SUPPLIED MATERIAL section start
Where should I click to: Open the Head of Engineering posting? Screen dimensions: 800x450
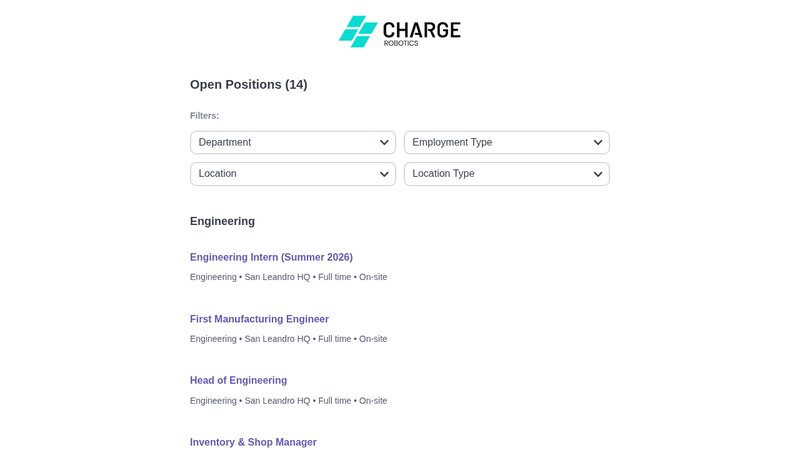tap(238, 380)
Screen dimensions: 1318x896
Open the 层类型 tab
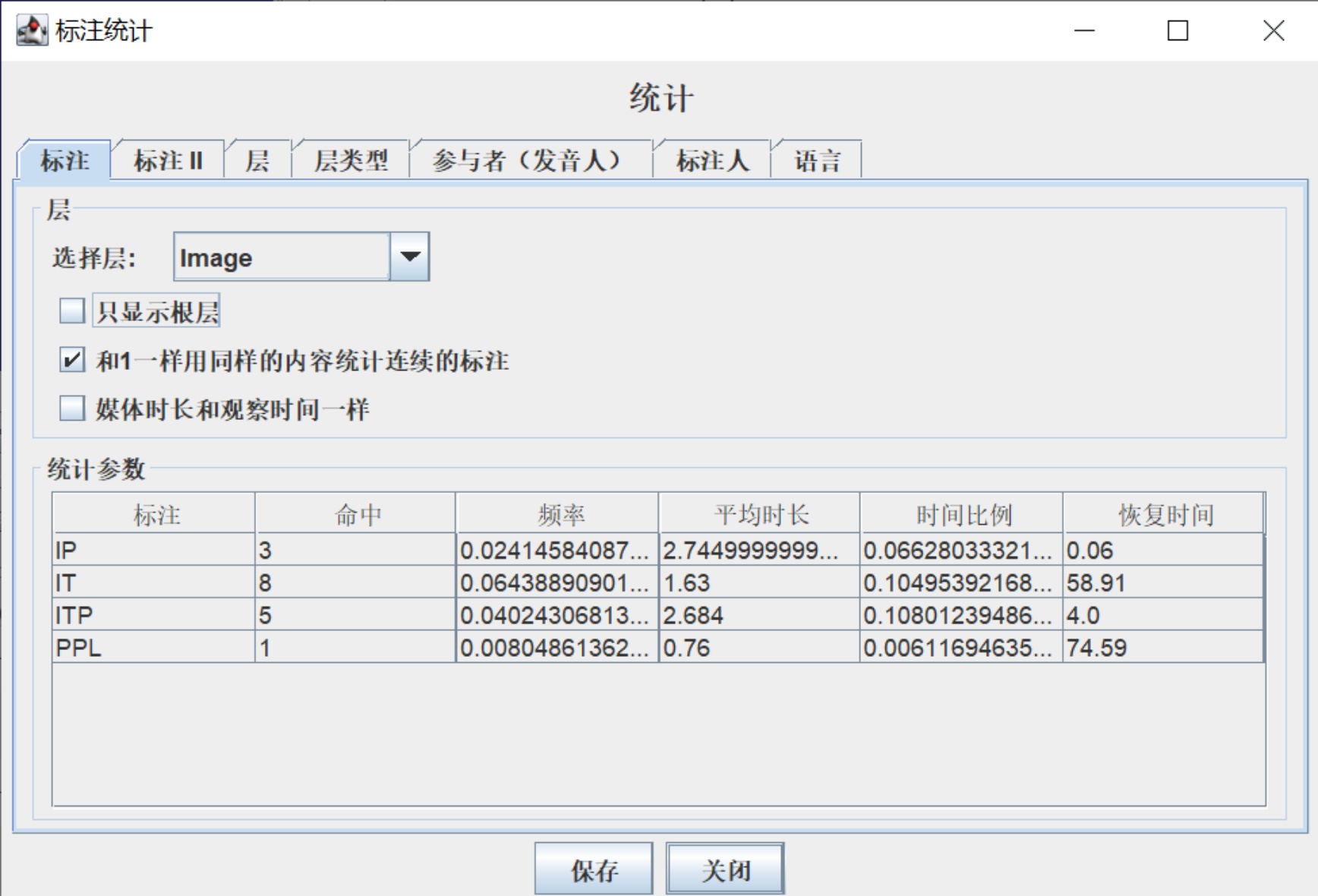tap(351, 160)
SUPPLIED MATERIAL section end
## TASK TO CARRY OUT
Write the entries out again exactly as they appear, with the pictures omitted.

## REPLY TO THE TASK
Where should I click to: Open the Head of Engineering posting? Screen dimensions: 800x450
tap(238, 380)
Screen dimensions: 1318x896
Open the 层类型 tab
tap(351, 160)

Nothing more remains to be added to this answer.